[Conjunto de tarefas]
**A.** Responda às perguntas abaixo com base no texto sobre urbanismo no Brasil:
(i) Em que data foram celebrados os 20 anos da lei do Estatuto da Cidade?
(ii) Quantos textos compõem a série?
(iii) A Emenda Popular de Reforma Urbana serviu de base para quais artigos da Constituição Federal?
**B.** Por favor, copie do texto sobre urbanismo no Brasil o trecho que vai de "Os outros textos, caso" até "totalmente em prática.", sem alterar nada.

Este é o último texto da série sobre urbanismo no Brasil que escrevi ao longo de 2021 para comemorar os 20 anos da lei do Estatuto da Cidade, celebrado em 10 de julho de 2021. Nesta série de 4 textos eu descrevo algumas experiências de Planos elaborados para algumas cidades como Rio de Janeiro, Curitiba, Porto Alegre, os acertos e erros de cada um deles. 

Os outros textos, caso você não tenha lido ou queira relembrar estão parte 1 aqui, parte 2 aqui e parte 3 aqui. 

Ao longo da série eu tentei mostrar que, nos anos do século XX no Brasil, houve várias intenções de propor textos que buscavam o ordenamento urbano e a resolução dos problemas ali presentes nas cidades, mas todos os documentos eram elaborados sob encomenda dos prefeitos ou governantes da época e tinham sempre a intenção de agradar algum setor da sociedade. 

Por isso, os Planos elaborados ignoravam a população que estava à margem da sociedade e mais precisando de ações do Estado e/ou tinham a clara intenção de favorecer os ricos, a elite ou algum setor econômico. Isso quando quando não apareciam ideias positivas cujo plano não era colocado totalmente em prática. 

O fato é que o Brasil chegou à Constituição de 1988 sem que houvesse alguma diretriz urbana estabelecida em nível federal para guiar o processo de desenvolvimento territorial e gestão urbana. 

História da Política Urbana no Brasil 

Durante os anos de ditadura militar no Brasil as discussões que já vinham acontecendo nos anos 60 a 80 foram interditadas pelo período de repressão. Ainda assim aconteceram eventos populares com vários setores da sociedade em que a política urbana vinha sendo discutida com muita luta dos movimentos sociais e de vários setores engajados na questão. 

Houve um projeto de lei editado em 1987, a Emenda Popular de Reforma Urbana, que acabou servindo de base para os artigos 182 e 183 da Constituição Federal, os que tratam da Política Urbana. A expectativa era que esses artigos em si fossem diretamente aplicáveis e que resolvessem a questão.

[Dados fornecidos]
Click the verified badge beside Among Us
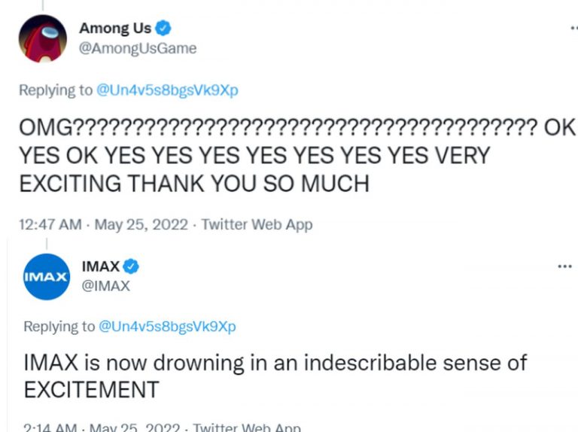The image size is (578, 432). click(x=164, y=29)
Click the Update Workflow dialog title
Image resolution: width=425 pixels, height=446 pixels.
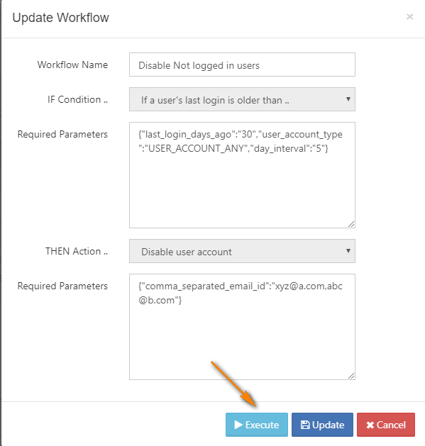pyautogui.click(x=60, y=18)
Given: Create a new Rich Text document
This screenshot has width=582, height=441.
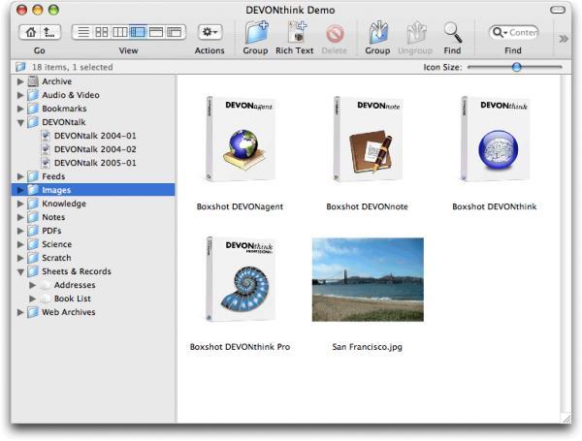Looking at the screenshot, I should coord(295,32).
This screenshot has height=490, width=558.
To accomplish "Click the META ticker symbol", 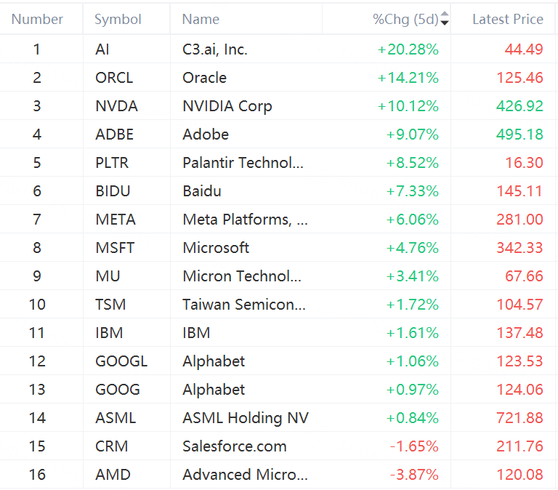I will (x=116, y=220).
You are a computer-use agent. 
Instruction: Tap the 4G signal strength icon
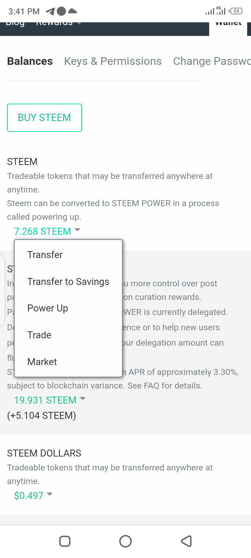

[Lista de respostas]
**A.**
(i) Em 10 de julho de 2021.
(ii) Quatro textos.
(iii) Para os artigos 182 e 183.

**B.**
Os outros textos, caso você não tenha lido ou queira relembrar estão parte 1 aqui, parte 2 aqui e parte 3 aqui. 

Ao longo da série eu tentei mostrar que, nos anos do século XX no Brasil, houve várias intenções de propor textos que buscavam o ordenamento urbano e a resolução dos problemas ali presentes nas cidades, mas todos os documentos eram elaborados sob encomenda dos prefeitos ou governantes da época e tinham sempre a intenção de agradar algum setor da sociedade. 

Por isso, os Planos elaborados ignoravam a população que estava à margem da sociedade e mais precisando de ações do Estado e/ou tinham a clara intenção de favorecer os ricos, a elite ou algum setor econômico. Isso quando quando não apareciam ideias positivas cujo plano não era colocado totalmente em prática.